=== SECTION DE TEXTE ===

Si la RDC assure 70 % de l’offre mondiale de cobalt, l’exploitation artisanale et à petite échelle dans le pays peut être considérée comme le deuxième producteur mondial du métal, car elle représente 15 à 30 % de l’offre. L’activité présente néanmoins des risques qui peuvent être fatals aux mineurs.
Depuis quelques jours, une vidéo amateur montrant des mineurs échappant à un éboulement de terrain sur un site d’exploitation artisanale en RDC, est devenue virale. Relayée par plusieurs médias internationaux comme un sauvetage « miraculeux », elle montre au total neuf hommes qui ont réussi à s’extraire des décombres de ce site artisanal du Sud-Kivu le week-end dernier.
Cette vidéo constitue un énième rappel du long chemin que les autorités locales doivent encore parcourir pour rendre cette activité plus sûre pour leurs concitoyens. Les scènes comme celle présentée dans la vidéo sont en effet malheureusement fréquentes en RDC, où la pauvreté et le chômage poussent des jeunes, des femmes et même des enfants à se lancer dans l’exploitation artisanale du cobalt et du cuivre principalement, mais aussi de diamants, d’or et d’étain.
Plusieurs millions de Congolais dépendent de cette activité pour leurs subsistances, y compris des enfants (environ 40 000 selon une ancienne étude de l’UNICEF de 2014). Le phénomène a pris une ampleur considérable ces dernières années, avec l’explosion de la demande mondiale de cobalt et de cuivre et l’envolée des prix et ceci, en dépit des risques de sécurité qui y sont liés.
La Radio Okapi, une station de radio gérée par les Nations Unies, a ainsi officiellement recensé 80 morts de mineurs entre juin 2015 et juin 2020 (et jusqu’à 250, selon une source officieuse citée dans un rapport du Forum économique mondial – WEF), sur le site artisanal de cobalt de Kasulo. Comme l’illustre la vidéo, les mineurs travaillent en effet sans équipements de protection et sur des sites qui ne respectent pas les normes de sécurité élémentaires pour un tunnel ou un puits minier.

=== DONNÉES EXTRAITES ===

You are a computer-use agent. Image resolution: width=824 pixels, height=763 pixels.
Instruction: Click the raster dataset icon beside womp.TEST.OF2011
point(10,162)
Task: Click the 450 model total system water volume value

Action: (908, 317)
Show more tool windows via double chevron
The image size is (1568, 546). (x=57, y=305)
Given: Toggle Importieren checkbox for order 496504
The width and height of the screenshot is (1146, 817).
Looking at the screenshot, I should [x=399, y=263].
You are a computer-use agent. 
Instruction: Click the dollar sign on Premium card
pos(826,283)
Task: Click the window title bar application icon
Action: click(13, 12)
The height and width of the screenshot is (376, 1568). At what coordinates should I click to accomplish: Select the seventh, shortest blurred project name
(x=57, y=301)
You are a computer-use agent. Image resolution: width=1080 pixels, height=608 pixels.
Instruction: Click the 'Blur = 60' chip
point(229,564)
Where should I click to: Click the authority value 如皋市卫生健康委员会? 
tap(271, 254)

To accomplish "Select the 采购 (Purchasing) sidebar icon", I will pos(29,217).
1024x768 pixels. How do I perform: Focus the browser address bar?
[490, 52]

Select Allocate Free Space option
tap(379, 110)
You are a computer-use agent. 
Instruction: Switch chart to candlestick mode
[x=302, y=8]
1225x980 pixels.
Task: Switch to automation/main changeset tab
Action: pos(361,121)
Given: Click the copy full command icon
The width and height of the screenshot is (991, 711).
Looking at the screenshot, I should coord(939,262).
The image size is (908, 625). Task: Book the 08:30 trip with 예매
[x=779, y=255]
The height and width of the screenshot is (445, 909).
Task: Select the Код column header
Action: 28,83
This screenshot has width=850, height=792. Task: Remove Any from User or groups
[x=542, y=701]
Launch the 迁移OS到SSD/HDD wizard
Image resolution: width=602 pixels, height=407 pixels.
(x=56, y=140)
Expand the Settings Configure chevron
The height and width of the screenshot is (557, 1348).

===

CONSIGNE:
D'après le texte sur le cobalt en RDC, combien de morts de mineurs la Radio Okapi a-t-elle officiellement recensés sur le site artisanal de Kasulo entre juin 2015 et juin 2020 ? La liste constitue un matériau à part, indépendant du texte sur le cobalt en RDC.

CORRIGÉ:
Elle en a officiellement recensé 80.